Would you print, word for word, only the lines running from the line with "You are a computer-use" to the last line of the entries, without the pictures?
Start of Block
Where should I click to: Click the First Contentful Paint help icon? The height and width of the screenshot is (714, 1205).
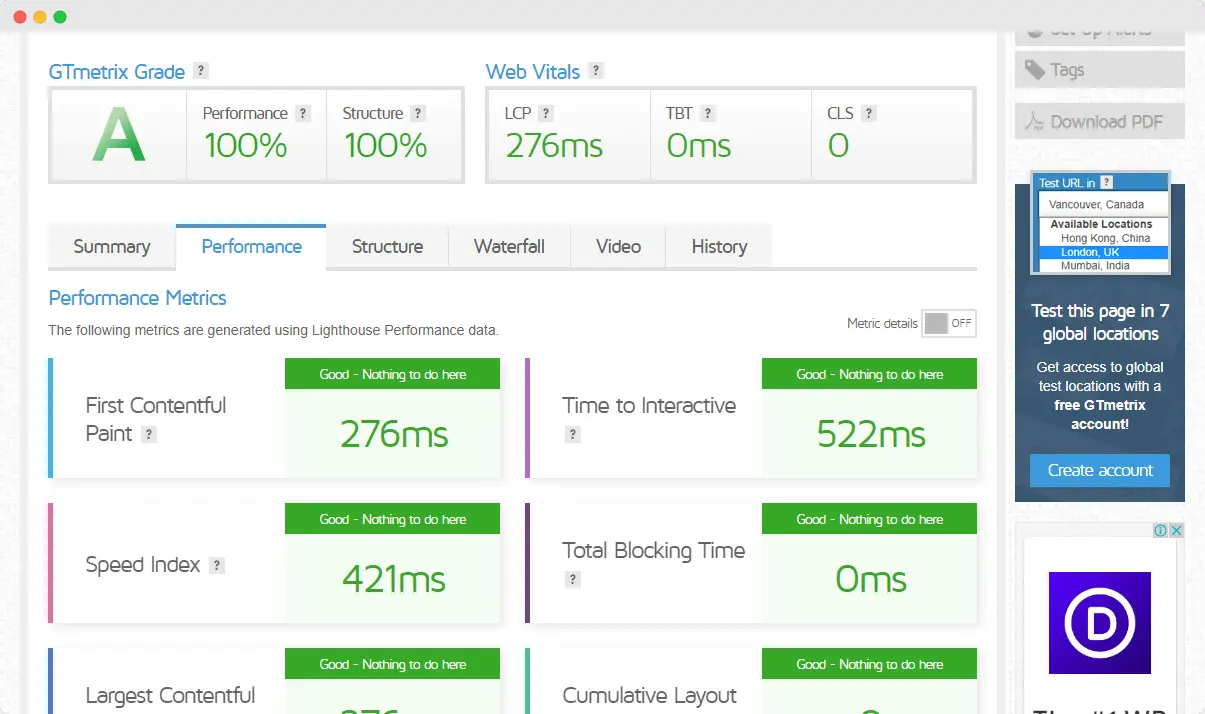(x=149, y=435)
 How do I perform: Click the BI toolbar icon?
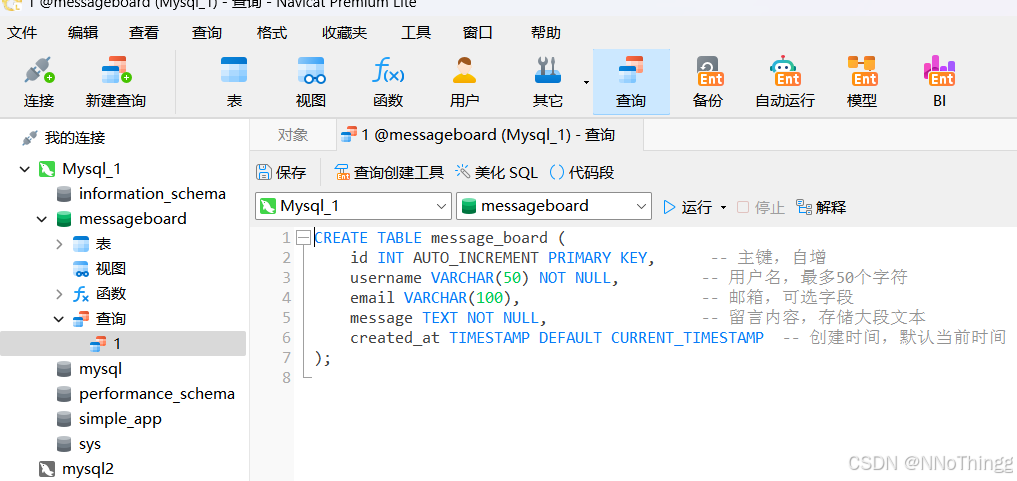[x=939, y=81]
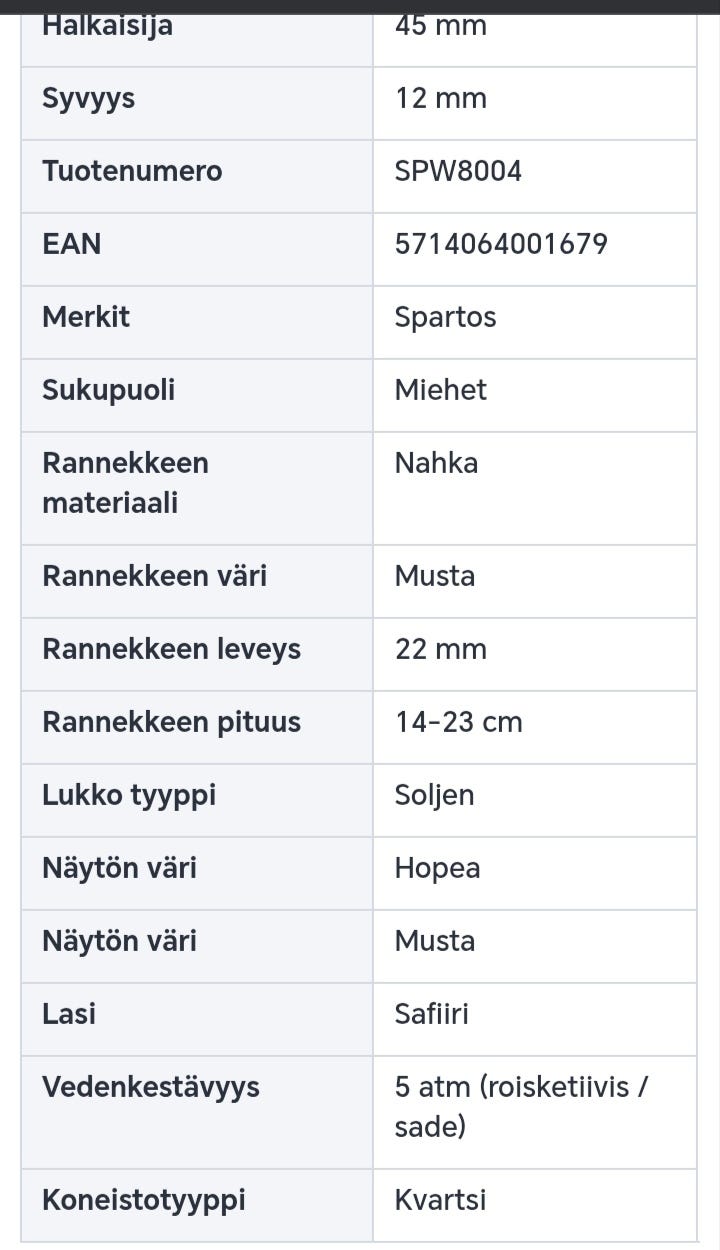Click the Lukko tyyppi label

pos(129,795)
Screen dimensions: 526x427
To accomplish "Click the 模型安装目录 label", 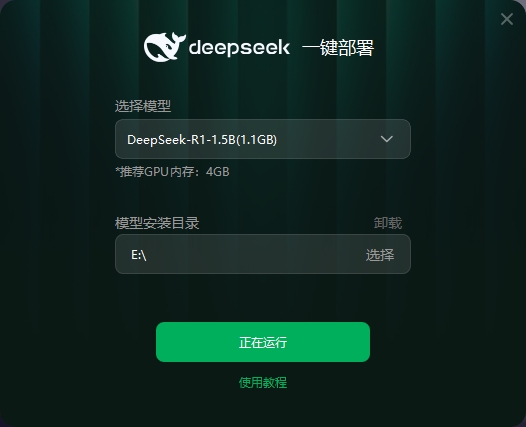I will click(157, 223).
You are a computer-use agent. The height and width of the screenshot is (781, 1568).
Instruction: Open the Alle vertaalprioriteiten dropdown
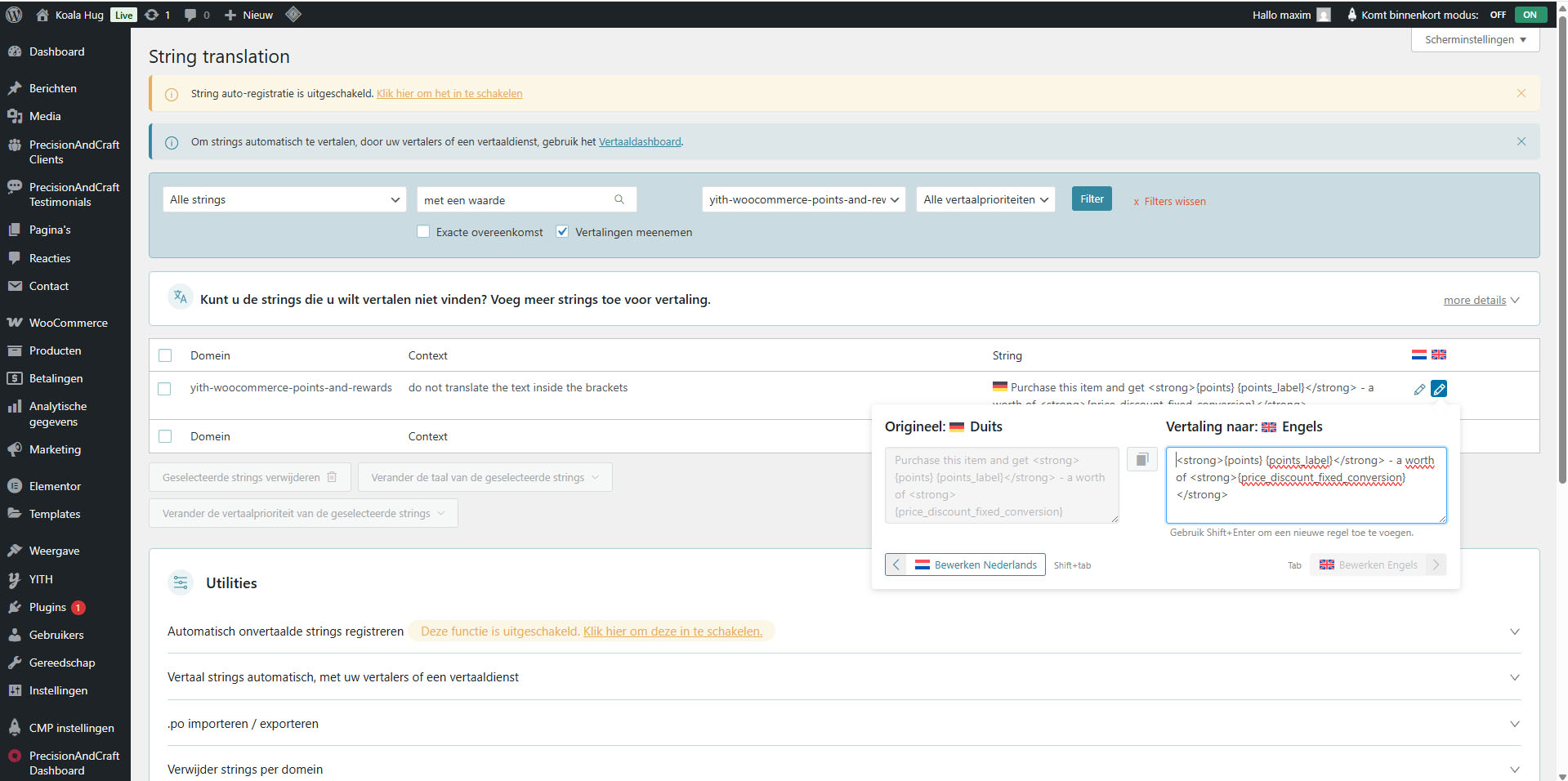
End of Block
* The completed task:
You are a computer-use agent. The height and width of the screenshot is (781, 1568).
Instruction: Open the Alle vertaalprioriteiten dropdown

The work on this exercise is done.